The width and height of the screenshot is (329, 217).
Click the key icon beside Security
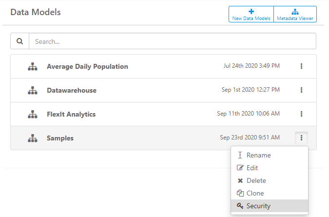pyautogui.click(x=240, y=206)
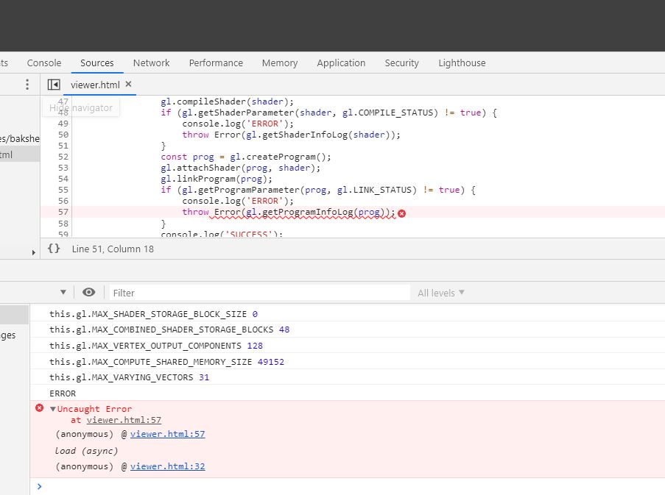The image size is (665, 495).
Task: Close the viewer.html file tab
Action: pos(128,85)
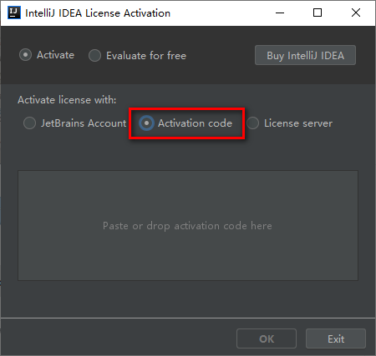This screenshot has width=376, height=356.
Task: Select the Activation code radio circle
Action: pos(146,123)
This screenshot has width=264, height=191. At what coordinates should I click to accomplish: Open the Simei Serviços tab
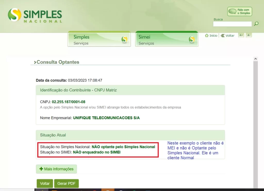(167, 39)
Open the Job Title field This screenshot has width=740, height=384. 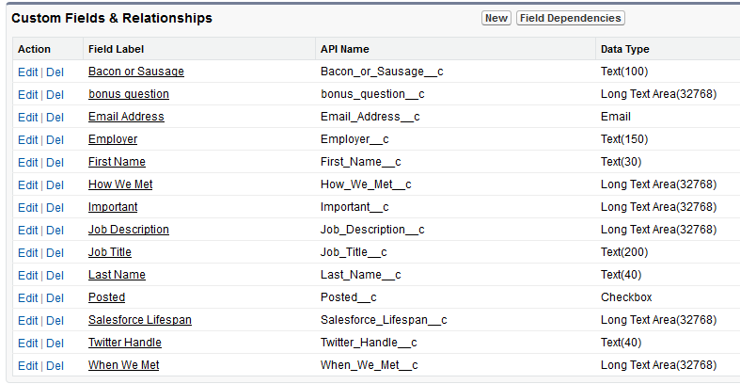click(109, 252)
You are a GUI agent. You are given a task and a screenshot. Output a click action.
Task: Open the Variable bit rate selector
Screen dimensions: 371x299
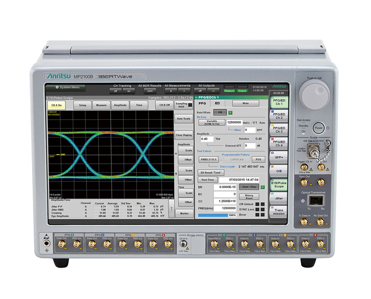coord(211,121)
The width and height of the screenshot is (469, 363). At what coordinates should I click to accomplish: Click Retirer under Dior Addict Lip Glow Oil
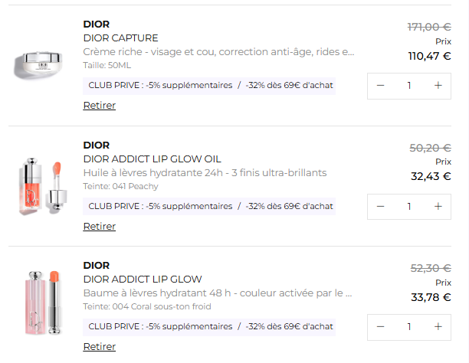coord(99,227)
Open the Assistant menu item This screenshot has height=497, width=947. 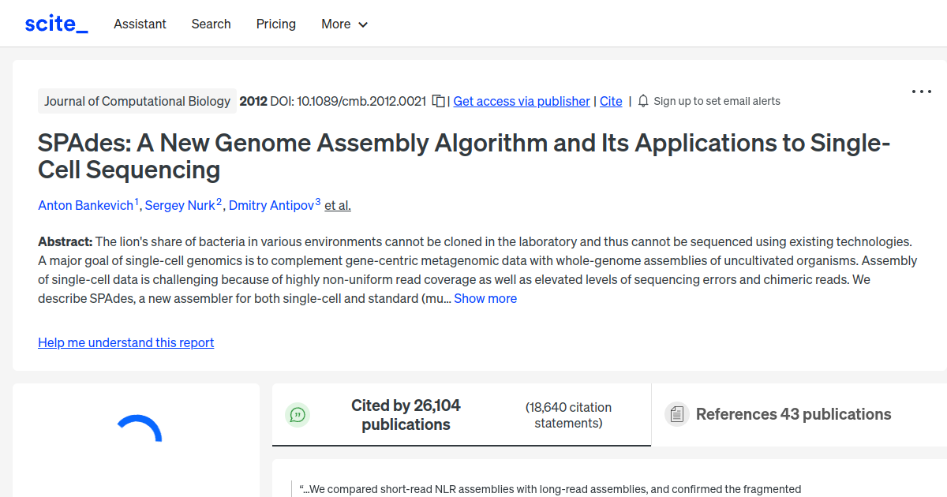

§ Requirement:
Copy out only the lines beginning at the line with "You are a GUI" and ending at the last line of the entries. Keep them exact; drop pictures.

§ Solution to this exercise:
You are a GUI agent. You are given a task and a screenshot. Output a click action.
Task: Open the Variable bit rate selector
Screen dimensions: 371x299
coord(211,121)
The width and height of the screenshot is (469, 363). At what coordinates should I click to accomplish: Click Retirer under Dior Addict Lip Glow Oil
coord(99,227)
Open the Assistant menu item This screenshot has height=497, width=947. 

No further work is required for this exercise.